D. Preservation of Rights of Investor
after Compensation
A number of States have developed schemes for
insuring their nationals, generally through governmental agencies,
against losses that may be suffered in relation to foreign
investments. There are also at present two intergovernmental
agencies - the Multilateral Investment Guarantee Agency and the
Inter-Arab Investment Guarantee Corporation - that administer
similar investment insurance schemes. If such a governmental or
intergovernmental agency indemnifies an investor, the agency will
normally become subrogated to the investor's rights. The agency may
nevertheless be unable to avail itself of such agreement providing
for the resolution of disputes under the Convention as may
originally have been concluded between the investor and the host
State. This is so because ICSID's facilities are not available for
proceedings between governmental entities or between governments
and intergovernmental organizations. It may therefore be necessary
that in any dispute the proceeding be conducted by the investor.
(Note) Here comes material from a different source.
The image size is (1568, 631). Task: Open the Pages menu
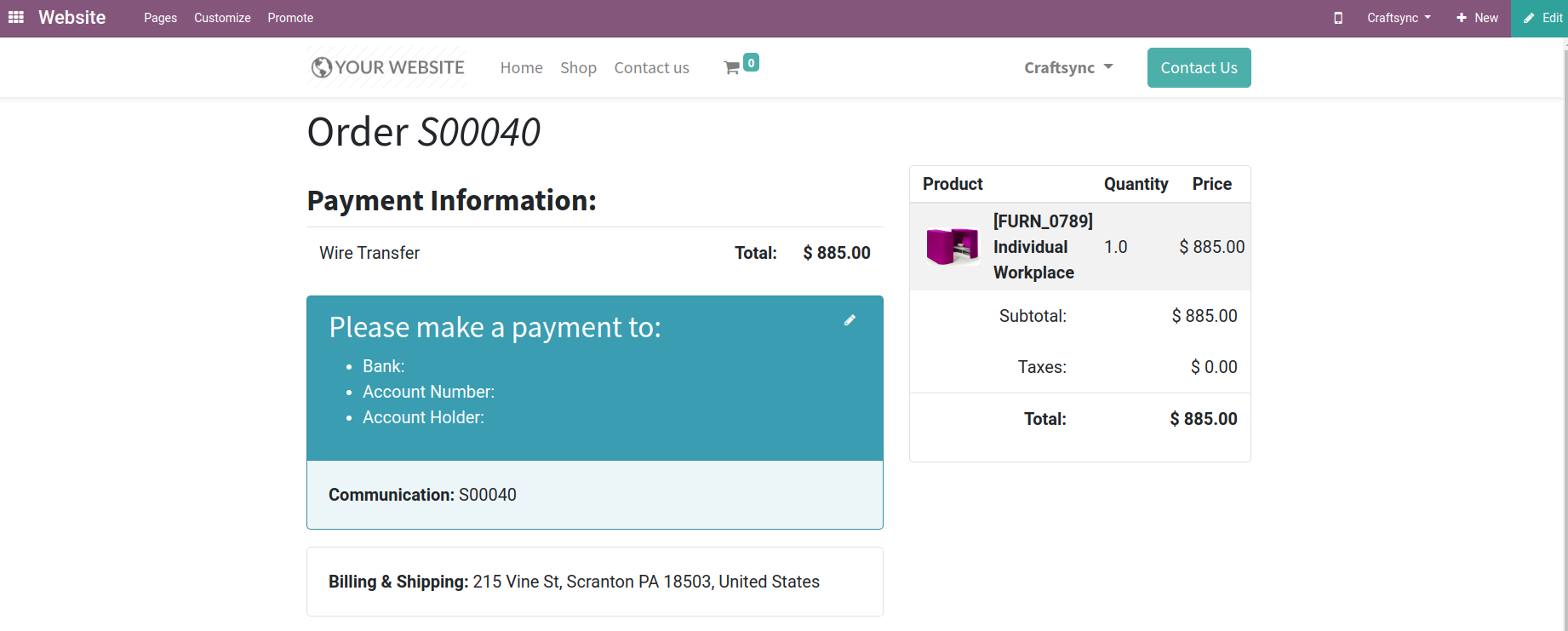pyautogui.click(x=160, y=18)
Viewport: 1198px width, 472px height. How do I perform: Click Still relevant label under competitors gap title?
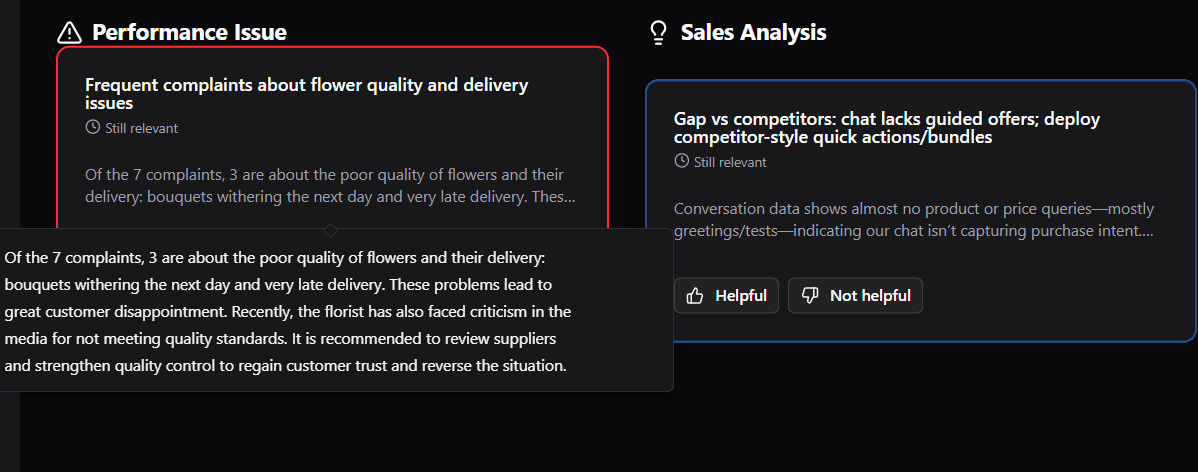[x=730, y=162]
The following clause may be used to cover this
situation.
Clause 8
It is hereby agreed that the right of the
Investor to refer a dispute to the Centre pursuant to this
agreement shall not be affected by the fact that the Investor has
received full or partial compensation from any third party with
respect to any loss or injury that is the subject of the dispute [;
provided that the Host State may require evidence that such third
party agrees to the exercise of that right by the
Investor].
IV. METHOD OF CONSTITUTING THE
TRIBUNAL
Article 37(2)(a) of the Convention provides
that an Arbitral Tribunal "shall consist of a sole arbitrator or
any uneven number of arbitrators"; under Article 39 of the
Convention, the majority of the arbitrators must be nationals of
States other than the host and the home State of the investor,
unless each individual arbitrator is appointed by agreement of the
parties; and according to Article 40(2) of the Convention
arbitrators appointed from outside the Panel of Arbitrators of the
Centre must possess the qualities required for those serving on
that Panel."[11]
Except for the above requirements, the
parties are free to constitute their Tribunal in any way they wish.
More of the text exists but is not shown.